**YOUR INSTRUCTIONS:** A complete response lists each line of the data below that includes the word "empty".

*** Opening SOURCE RECORDS ***

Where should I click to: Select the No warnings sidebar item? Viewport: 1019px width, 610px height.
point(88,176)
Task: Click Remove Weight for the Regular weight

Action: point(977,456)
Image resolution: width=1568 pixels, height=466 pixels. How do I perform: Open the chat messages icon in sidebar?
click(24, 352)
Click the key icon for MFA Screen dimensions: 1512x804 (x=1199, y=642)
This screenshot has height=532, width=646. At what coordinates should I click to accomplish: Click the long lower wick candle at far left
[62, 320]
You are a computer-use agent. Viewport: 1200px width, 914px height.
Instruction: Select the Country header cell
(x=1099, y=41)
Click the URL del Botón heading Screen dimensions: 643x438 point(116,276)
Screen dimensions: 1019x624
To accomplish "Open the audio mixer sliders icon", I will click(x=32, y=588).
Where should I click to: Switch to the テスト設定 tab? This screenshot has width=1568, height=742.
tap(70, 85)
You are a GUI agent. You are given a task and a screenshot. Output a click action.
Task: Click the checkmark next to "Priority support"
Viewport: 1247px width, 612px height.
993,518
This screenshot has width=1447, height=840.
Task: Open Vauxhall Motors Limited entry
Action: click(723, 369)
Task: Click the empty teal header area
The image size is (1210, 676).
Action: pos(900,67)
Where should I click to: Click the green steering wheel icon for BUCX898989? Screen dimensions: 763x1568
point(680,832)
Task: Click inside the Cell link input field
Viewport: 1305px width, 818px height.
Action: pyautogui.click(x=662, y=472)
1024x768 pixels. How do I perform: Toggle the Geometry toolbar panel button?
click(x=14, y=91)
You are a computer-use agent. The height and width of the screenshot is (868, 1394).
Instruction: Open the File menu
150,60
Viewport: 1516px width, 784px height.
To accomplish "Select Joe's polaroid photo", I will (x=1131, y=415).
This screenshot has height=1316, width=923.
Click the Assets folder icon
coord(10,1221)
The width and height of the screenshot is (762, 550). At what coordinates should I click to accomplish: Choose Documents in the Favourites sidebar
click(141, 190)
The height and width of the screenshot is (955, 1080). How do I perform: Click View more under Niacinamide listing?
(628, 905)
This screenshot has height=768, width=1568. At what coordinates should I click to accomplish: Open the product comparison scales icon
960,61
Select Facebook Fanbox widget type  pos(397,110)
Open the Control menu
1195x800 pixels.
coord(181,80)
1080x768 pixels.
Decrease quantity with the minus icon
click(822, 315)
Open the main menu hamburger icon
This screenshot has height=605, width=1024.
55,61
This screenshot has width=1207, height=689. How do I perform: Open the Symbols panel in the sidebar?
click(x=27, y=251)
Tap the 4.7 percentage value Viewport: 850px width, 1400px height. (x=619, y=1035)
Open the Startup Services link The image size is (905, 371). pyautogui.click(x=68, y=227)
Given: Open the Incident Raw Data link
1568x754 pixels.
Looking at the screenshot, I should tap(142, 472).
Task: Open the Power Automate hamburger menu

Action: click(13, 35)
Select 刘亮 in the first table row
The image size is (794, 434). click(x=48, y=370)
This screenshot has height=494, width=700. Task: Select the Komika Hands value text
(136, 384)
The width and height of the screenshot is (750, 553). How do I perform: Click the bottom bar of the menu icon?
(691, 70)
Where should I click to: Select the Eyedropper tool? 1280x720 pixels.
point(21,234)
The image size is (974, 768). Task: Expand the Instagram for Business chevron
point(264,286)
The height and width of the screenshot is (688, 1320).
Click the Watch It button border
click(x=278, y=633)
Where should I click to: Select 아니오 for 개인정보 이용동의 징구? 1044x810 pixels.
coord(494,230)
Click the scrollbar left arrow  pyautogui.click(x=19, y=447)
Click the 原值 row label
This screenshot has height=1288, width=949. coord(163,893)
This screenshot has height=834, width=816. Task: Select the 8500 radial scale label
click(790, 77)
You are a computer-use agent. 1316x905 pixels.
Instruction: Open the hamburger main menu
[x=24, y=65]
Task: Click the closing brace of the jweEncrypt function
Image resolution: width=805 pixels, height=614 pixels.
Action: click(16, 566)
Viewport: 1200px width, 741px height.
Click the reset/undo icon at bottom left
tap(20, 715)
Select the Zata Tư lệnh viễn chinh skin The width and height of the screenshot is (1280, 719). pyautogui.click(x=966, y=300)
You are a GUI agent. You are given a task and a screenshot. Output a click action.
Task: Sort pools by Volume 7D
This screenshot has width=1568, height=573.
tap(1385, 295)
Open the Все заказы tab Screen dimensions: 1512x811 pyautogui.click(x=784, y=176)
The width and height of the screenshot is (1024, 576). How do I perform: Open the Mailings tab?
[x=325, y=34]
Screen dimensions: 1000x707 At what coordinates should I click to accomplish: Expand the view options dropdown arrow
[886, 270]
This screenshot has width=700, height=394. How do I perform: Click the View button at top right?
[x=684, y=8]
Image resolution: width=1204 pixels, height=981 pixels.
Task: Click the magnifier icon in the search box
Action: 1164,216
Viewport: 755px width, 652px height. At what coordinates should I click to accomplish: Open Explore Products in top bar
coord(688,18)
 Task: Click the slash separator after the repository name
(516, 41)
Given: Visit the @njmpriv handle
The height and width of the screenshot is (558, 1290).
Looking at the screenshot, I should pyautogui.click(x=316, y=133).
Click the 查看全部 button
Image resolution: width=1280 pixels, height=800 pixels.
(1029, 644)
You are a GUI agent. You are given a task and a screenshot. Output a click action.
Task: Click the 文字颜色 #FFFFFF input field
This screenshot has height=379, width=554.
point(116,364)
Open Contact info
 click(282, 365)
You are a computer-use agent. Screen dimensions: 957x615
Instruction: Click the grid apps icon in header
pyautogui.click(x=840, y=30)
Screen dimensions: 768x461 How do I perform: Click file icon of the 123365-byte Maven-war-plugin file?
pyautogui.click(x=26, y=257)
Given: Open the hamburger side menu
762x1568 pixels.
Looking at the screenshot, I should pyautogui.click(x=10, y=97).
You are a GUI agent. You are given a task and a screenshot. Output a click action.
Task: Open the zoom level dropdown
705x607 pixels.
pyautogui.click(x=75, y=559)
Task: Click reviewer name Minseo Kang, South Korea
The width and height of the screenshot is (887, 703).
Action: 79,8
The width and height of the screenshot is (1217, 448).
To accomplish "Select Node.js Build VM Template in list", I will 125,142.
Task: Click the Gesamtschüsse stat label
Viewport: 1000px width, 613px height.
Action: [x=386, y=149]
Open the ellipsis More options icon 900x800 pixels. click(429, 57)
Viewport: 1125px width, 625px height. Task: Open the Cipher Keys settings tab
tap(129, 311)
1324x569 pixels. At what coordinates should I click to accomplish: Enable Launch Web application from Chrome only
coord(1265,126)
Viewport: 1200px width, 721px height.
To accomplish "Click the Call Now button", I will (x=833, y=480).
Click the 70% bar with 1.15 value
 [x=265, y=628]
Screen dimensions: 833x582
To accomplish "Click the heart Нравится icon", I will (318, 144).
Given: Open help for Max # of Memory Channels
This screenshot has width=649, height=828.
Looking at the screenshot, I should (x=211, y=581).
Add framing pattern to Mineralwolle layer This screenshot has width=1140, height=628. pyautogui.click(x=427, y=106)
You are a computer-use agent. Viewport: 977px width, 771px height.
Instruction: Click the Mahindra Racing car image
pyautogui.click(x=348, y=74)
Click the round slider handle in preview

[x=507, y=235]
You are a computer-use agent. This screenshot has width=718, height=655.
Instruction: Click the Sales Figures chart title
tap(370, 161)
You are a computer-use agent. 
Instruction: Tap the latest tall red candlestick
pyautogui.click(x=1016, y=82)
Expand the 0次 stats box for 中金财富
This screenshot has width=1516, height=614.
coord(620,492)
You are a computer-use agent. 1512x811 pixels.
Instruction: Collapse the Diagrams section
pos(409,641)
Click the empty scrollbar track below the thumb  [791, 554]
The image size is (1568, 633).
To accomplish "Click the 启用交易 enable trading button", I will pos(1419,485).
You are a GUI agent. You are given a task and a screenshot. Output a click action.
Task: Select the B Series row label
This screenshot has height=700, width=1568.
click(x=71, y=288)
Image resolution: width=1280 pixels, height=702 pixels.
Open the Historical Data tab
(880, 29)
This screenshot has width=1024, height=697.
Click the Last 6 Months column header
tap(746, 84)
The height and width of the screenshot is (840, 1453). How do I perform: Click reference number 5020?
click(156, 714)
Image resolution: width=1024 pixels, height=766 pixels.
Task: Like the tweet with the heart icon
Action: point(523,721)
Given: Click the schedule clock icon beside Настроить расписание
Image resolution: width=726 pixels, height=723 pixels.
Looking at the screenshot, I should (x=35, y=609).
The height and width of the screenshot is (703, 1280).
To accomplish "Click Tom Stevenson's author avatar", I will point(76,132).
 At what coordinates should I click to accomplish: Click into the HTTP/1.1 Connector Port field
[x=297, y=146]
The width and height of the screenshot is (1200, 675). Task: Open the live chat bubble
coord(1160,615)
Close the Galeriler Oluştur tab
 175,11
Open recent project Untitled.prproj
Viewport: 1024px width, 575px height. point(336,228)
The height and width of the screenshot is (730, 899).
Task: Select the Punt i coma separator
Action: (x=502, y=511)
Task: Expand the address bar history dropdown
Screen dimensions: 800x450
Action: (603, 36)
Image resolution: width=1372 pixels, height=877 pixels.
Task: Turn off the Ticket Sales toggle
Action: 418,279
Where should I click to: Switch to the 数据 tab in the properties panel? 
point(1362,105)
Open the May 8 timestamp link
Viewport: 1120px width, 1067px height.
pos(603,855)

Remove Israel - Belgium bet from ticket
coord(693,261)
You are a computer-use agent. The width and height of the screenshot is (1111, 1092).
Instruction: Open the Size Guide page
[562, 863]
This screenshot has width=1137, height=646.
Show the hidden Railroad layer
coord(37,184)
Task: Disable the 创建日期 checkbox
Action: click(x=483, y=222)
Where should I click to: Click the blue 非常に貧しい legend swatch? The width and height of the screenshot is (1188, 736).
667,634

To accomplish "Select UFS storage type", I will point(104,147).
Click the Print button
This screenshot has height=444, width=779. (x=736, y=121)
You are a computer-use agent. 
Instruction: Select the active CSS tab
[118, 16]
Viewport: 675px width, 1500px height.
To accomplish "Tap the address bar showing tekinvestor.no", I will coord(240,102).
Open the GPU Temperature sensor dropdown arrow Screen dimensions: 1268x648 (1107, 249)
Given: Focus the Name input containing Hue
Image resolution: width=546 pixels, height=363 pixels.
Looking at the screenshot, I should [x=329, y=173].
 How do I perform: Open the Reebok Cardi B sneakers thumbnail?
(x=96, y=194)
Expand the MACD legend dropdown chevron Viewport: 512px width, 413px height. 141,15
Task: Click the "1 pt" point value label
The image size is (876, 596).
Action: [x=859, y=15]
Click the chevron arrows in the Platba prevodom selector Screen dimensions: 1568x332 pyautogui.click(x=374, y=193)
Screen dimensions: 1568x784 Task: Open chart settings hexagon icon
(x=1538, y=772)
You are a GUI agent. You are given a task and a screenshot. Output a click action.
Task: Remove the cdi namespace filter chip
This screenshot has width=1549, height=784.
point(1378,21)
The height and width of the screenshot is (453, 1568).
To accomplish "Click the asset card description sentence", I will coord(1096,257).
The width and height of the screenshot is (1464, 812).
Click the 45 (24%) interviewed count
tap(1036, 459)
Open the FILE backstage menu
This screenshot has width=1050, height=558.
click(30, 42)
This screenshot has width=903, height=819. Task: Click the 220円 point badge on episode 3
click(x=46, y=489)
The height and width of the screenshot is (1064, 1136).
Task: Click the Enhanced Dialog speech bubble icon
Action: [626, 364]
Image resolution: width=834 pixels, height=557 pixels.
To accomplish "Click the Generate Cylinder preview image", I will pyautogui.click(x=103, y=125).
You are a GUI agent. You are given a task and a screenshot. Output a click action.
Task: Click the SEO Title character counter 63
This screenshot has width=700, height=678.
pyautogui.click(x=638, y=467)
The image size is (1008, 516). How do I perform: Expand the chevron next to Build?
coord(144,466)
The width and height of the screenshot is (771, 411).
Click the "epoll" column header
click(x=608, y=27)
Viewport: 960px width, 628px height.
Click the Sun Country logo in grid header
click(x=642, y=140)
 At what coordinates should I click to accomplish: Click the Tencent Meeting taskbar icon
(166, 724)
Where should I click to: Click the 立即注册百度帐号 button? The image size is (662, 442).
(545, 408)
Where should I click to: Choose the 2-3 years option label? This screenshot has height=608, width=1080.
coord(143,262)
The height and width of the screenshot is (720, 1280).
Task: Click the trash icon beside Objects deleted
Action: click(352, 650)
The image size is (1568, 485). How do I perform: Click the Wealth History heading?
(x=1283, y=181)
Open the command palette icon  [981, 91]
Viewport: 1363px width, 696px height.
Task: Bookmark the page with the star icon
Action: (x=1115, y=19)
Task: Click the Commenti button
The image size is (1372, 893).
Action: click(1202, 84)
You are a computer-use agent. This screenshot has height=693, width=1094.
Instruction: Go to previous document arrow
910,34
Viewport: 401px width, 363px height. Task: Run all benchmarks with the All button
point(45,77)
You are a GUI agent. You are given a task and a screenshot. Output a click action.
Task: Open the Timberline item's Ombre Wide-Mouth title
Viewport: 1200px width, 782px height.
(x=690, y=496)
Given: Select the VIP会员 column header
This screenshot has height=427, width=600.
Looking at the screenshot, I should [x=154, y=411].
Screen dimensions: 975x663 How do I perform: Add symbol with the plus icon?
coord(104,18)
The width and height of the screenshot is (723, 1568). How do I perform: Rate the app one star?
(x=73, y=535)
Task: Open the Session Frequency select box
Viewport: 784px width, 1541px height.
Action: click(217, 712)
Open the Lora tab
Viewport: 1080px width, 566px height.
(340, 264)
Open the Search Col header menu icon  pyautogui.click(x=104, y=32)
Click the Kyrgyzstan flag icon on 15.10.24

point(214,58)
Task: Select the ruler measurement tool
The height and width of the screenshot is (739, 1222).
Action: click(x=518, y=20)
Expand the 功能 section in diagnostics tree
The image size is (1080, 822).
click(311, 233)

*** Closing SOURCE RECORDS ***

**ANSWER TO THIS PROBLEM:**
Task: Click the empty teal header area
Click the empty scrollbar track below the thumb  [791, 554]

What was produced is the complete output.